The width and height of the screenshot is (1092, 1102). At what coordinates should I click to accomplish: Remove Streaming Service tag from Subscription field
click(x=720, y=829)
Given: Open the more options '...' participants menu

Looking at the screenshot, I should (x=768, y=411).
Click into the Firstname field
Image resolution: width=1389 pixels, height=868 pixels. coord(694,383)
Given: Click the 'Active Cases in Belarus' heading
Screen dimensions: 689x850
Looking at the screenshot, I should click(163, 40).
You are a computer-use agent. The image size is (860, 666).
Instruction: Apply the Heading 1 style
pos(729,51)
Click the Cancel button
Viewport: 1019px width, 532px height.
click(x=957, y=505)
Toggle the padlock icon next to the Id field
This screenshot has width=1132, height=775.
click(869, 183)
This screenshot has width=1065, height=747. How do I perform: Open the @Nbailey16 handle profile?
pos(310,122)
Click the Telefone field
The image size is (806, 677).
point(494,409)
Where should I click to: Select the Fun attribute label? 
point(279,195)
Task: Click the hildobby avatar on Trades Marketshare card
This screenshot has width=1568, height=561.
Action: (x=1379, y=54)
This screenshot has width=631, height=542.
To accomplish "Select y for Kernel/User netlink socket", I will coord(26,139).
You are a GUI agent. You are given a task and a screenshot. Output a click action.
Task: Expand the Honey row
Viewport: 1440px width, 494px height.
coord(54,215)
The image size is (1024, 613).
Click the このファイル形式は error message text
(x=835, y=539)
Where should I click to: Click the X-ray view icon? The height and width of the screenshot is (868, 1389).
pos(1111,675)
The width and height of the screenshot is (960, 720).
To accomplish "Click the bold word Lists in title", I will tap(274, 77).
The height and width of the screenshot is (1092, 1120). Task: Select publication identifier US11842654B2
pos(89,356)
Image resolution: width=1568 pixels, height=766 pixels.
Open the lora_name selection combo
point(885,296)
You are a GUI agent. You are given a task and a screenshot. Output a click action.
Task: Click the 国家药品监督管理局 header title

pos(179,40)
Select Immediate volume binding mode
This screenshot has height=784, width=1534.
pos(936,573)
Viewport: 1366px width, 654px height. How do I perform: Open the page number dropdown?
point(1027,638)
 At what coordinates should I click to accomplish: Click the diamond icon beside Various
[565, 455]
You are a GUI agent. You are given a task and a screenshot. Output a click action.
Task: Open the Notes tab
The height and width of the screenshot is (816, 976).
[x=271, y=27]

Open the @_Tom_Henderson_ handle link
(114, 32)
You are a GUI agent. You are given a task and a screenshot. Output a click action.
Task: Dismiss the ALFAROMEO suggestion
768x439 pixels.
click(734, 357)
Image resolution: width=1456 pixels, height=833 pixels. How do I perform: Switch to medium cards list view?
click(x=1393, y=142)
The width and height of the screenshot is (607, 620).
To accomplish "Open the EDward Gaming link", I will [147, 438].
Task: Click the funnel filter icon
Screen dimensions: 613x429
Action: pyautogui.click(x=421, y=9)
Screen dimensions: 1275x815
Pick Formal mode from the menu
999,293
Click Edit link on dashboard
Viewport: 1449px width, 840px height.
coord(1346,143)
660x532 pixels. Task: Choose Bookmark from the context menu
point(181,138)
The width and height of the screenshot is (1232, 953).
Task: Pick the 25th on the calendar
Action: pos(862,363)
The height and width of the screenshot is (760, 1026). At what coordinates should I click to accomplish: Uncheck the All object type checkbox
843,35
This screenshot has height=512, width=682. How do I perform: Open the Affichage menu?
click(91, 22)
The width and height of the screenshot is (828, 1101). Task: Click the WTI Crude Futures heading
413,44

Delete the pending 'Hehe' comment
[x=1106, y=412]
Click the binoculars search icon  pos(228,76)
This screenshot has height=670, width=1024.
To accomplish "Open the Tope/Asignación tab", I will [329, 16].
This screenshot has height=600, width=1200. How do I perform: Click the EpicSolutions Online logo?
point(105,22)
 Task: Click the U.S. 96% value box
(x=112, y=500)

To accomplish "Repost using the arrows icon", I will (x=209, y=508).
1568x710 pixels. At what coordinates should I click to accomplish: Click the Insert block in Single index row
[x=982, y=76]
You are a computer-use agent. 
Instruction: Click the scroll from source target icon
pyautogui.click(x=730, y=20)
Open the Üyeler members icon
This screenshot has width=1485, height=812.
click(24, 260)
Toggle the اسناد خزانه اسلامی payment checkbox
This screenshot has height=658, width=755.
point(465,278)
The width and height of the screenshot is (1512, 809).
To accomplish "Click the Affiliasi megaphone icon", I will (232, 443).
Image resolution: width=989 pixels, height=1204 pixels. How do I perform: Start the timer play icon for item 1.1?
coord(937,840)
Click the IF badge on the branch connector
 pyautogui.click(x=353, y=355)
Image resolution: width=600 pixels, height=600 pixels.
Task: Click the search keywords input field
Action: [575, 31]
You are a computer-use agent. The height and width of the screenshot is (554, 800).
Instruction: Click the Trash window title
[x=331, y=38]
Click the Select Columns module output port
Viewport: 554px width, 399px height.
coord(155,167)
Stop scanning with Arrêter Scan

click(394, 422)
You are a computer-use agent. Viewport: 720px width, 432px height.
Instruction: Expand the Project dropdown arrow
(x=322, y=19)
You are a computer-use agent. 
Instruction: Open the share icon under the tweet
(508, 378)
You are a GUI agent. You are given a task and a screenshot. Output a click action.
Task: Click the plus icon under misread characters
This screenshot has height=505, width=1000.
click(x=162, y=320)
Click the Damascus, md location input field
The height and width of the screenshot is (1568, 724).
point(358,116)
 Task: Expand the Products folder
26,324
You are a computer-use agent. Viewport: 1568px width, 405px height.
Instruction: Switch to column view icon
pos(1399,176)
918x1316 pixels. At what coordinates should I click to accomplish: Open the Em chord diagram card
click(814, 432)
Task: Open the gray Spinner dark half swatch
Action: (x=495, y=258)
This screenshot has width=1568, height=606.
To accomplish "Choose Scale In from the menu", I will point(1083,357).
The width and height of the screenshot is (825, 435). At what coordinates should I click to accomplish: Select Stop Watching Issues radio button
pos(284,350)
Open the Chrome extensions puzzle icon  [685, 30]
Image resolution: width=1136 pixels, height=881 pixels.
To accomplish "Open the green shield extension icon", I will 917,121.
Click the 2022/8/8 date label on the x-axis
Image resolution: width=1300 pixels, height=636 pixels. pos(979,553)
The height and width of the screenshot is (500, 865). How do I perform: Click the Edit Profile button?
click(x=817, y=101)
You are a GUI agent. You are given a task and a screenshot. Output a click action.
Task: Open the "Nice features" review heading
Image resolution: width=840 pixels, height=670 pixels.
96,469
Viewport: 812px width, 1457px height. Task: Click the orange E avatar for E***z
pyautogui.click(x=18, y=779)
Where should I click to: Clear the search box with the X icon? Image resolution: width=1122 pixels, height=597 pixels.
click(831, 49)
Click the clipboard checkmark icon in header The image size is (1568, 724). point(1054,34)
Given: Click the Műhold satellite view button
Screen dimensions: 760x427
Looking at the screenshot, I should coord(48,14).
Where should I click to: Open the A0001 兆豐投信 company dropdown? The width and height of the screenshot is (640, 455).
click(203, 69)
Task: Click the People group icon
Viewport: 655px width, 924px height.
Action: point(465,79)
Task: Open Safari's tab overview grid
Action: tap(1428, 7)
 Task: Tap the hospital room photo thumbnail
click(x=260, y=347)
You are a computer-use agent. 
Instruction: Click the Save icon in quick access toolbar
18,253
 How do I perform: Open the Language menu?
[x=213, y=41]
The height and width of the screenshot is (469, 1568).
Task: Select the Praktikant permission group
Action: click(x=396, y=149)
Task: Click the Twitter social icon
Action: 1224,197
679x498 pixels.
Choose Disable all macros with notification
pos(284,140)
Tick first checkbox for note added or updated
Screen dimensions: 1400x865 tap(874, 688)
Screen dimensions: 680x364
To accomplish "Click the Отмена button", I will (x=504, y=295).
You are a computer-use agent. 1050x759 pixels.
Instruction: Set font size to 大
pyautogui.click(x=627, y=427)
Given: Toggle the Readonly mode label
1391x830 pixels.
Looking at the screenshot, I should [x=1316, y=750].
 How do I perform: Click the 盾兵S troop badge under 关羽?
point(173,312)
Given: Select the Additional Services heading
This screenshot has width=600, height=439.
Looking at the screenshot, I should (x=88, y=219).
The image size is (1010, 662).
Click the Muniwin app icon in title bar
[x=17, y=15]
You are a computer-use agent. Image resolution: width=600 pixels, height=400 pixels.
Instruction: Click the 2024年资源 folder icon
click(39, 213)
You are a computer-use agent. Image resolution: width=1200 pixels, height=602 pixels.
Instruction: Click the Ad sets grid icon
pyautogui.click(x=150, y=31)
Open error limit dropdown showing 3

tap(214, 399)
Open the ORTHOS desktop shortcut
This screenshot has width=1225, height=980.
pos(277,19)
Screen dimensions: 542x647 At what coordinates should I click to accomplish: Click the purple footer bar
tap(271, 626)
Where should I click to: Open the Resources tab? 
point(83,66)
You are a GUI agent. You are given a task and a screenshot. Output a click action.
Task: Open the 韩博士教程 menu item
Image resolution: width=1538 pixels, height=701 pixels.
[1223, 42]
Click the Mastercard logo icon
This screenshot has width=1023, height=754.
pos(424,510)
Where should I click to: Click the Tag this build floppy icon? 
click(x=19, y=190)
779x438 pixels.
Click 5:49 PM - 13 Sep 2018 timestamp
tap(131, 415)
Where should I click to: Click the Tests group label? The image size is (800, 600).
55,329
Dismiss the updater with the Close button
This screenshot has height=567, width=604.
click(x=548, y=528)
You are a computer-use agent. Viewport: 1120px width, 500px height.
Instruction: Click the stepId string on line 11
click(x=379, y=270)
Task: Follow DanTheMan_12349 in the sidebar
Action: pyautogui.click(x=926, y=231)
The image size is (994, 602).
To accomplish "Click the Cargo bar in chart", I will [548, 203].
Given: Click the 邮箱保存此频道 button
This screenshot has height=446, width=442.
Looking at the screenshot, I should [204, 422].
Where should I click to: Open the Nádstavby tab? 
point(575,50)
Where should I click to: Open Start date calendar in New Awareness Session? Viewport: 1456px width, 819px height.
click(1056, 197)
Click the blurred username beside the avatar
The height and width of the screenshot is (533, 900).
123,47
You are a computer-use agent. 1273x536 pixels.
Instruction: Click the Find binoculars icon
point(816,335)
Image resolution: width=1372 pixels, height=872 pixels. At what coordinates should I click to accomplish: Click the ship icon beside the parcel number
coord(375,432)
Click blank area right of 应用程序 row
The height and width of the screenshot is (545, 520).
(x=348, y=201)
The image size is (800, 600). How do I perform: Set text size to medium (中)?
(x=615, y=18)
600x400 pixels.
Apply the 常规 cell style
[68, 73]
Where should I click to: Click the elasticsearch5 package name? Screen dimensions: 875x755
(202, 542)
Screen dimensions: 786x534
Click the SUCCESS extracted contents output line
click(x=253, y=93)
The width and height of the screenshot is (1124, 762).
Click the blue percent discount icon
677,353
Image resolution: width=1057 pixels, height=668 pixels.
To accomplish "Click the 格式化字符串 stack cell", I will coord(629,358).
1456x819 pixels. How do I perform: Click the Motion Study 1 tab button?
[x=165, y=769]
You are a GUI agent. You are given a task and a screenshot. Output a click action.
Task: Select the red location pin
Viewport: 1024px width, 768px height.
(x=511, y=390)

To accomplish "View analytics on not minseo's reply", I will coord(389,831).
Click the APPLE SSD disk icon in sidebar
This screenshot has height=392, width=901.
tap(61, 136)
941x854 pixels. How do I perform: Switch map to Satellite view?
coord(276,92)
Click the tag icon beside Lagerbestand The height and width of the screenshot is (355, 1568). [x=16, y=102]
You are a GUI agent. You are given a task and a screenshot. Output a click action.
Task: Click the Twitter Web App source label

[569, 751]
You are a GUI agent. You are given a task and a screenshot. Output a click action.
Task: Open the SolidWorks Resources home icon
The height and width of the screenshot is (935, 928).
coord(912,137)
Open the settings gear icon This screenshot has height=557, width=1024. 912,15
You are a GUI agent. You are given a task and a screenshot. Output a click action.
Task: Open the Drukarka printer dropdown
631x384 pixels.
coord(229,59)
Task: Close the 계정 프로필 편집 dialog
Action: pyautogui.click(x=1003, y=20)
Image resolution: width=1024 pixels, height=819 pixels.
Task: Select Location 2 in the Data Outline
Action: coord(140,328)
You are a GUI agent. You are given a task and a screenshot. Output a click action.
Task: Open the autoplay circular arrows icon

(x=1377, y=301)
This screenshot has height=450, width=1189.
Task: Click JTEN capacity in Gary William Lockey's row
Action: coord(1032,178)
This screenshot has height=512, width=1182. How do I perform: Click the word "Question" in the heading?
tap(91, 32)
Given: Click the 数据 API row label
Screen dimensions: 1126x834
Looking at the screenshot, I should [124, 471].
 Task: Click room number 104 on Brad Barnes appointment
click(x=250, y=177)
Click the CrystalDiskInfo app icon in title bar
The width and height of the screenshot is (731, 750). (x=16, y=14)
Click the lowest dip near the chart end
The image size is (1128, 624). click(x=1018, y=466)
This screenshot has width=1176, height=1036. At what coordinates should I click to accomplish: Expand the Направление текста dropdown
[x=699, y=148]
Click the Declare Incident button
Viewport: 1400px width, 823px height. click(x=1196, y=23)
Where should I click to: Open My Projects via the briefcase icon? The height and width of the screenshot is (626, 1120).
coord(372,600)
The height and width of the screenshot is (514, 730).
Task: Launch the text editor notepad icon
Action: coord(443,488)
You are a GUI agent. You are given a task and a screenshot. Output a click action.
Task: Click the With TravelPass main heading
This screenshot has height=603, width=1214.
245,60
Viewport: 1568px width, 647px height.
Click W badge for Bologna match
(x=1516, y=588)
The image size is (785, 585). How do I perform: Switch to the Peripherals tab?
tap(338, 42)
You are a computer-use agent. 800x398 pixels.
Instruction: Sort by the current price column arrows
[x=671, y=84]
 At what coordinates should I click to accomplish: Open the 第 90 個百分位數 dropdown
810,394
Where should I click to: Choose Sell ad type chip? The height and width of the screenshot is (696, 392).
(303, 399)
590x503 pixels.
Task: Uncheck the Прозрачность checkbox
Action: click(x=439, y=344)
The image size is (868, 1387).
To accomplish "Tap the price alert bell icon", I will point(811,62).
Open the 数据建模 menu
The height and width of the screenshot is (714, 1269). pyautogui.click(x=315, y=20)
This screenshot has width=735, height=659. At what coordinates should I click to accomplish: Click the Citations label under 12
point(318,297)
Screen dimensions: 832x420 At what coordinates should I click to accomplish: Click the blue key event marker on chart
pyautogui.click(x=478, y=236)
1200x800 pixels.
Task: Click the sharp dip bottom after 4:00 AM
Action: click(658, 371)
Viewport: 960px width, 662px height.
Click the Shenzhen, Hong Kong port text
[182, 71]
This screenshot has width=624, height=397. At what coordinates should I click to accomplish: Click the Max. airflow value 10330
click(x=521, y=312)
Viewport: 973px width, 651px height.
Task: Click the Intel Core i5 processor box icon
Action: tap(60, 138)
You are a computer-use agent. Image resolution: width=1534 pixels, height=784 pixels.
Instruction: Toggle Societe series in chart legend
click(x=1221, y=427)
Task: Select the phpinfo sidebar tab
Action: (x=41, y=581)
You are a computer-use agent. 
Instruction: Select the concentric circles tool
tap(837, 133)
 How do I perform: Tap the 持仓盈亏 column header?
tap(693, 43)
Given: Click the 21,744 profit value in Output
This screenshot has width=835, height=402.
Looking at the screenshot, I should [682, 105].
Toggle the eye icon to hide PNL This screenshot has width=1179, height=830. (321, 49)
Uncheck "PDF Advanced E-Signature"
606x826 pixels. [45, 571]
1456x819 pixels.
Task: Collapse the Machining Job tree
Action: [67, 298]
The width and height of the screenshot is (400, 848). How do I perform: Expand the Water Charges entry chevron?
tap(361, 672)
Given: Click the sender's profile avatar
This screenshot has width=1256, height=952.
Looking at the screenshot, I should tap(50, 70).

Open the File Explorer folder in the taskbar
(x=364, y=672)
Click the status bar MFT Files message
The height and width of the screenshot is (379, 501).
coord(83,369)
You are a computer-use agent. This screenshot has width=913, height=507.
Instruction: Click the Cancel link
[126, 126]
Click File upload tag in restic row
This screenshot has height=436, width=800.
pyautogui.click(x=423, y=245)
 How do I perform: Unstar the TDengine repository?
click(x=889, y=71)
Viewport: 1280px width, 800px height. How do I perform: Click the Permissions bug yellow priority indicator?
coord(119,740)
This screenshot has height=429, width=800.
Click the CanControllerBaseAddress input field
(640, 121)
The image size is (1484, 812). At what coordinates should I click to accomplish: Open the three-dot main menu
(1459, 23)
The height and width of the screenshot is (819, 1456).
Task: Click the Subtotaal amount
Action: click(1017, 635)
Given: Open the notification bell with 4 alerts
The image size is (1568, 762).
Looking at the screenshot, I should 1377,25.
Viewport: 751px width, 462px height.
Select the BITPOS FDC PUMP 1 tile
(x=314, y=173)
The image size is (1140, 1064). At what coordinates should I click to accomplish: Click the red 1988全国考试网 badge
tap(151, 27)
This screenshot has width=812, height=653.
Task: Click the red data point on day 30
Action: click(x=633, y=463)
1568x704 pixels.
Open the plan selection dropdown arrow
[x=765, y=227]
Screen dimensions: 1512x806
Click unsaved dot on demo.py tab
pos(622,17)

What the exercise asks
Scan the records above for the lines holding "Given: Open the more" and "You are a computer-use agent. The image". Transcribe those two and every line between them word for word, and no others.

Problem solution
Given: Open the more options '...' participants menu

Looking at the screenshot, I should (x=768, y=411).
Click into the Firstname field
Image resolution: width=1389 pixels, height=868 pixels. coord(694,383)
Given: Click the 'Active Cases in Belarus' heading
Screen dimensions: 689x850
Looking at the screenshot, I should click(163, 40).
You are a computer-use agent. The image size is (860, 666).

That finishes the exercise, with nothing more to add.